Loving Christ means to love one’s neighbor. Jesus taught that the greatest commandment is to love God, and second is like it, to love your neighbor. (Matthew 22:36-40)

But Christian love of neighbor must be real, not just spoken. James 2:15-16 asks us what good is it to wish well for those who are suffering. Real love alleviates suffering. Romans 12:9 says genuine love helps the needy, blesses our enemies, and lives peaceably with others (among other things—see the whole chapter).

In Matthew 25, Jesus tells the parable about the sheep who discover they’ve been living in God’s kingdom all along since they have fed the hungry, clothed the naked, welcomed the stranger, cared for the sick, and visited the imprisoned—that is, by loving their neighbor whom they could see, they loved God whom they could not see (see 1 John 4:20). When we do these things, when we love others, we encounter Christ. Christ is present. Christ is real.

It’s true, we’d rather have Jesus with us as he was with his disciples, but Christ is gone, he is ascended (May 9th is Ascension, see Acts 1). Jesus tells Judas and the others that if we love him, not only will we follow his word of service to others, we will also let him go. To let Jesus go is an act of trust. We trust God to provide even in Jesus’ absence. This is what Jesus is teaching us—that we can trust God in his absence, and to do that we have to embrace the Spirit.

When we let Christ go—trusting God, loving our neighbors—Jesus gives us this promise: we will have peace. He says it’s not peace as the world gives. Worldly peace implies no more conflict, or maybe assurance about future. But this is peace we “understand,” and the Bible talks about a peace that “transcends understanding” (Philippians 4:7). This peace is the presence of Christ by the Holy Spirit now, even in the midst of trouble, even in the midst of questions.

Judas asked our question: How will we see Christ? Jesus’ answer? By letting him go, by trusting God, by embracing the Spirit, and by serving our neighbors.

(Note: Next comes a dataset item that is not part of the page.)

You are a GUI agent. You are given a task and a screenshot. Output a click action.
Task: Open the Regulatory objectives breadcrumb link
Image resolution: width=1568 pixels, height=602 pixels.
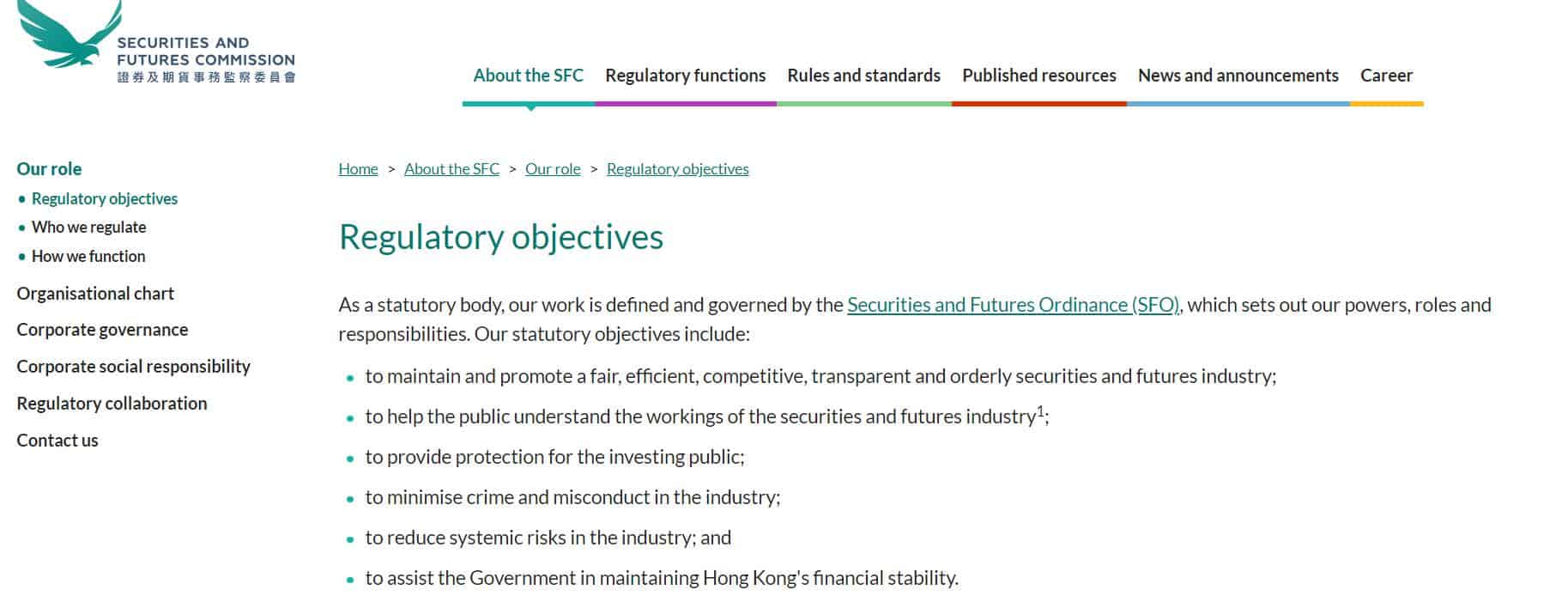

Questions for Discussion and Reflection

  • Think about the questions you have about your own spiritual life. Compare them to the questions asked by Thomas, Phillip, and Judas. How do they relate? How do Jesus’ answers to their questions apply to yours?
  • Have you really let Jesus go? Are you still trying to hold on to a childhood faith that no longer answers the questions of adulthood? As an act of loving the Jesus you knew, can you let him go and embrace the Spirit of God in a new way today?
  • How can the perspective, that the reality of the eucharist is intended to remind us of the reality of Jesus’ past presence and Spiritual presence, change your experience of Holy Communion?
  • Who are some neighbors you can serve? And will you do so expecting to meet Jesus?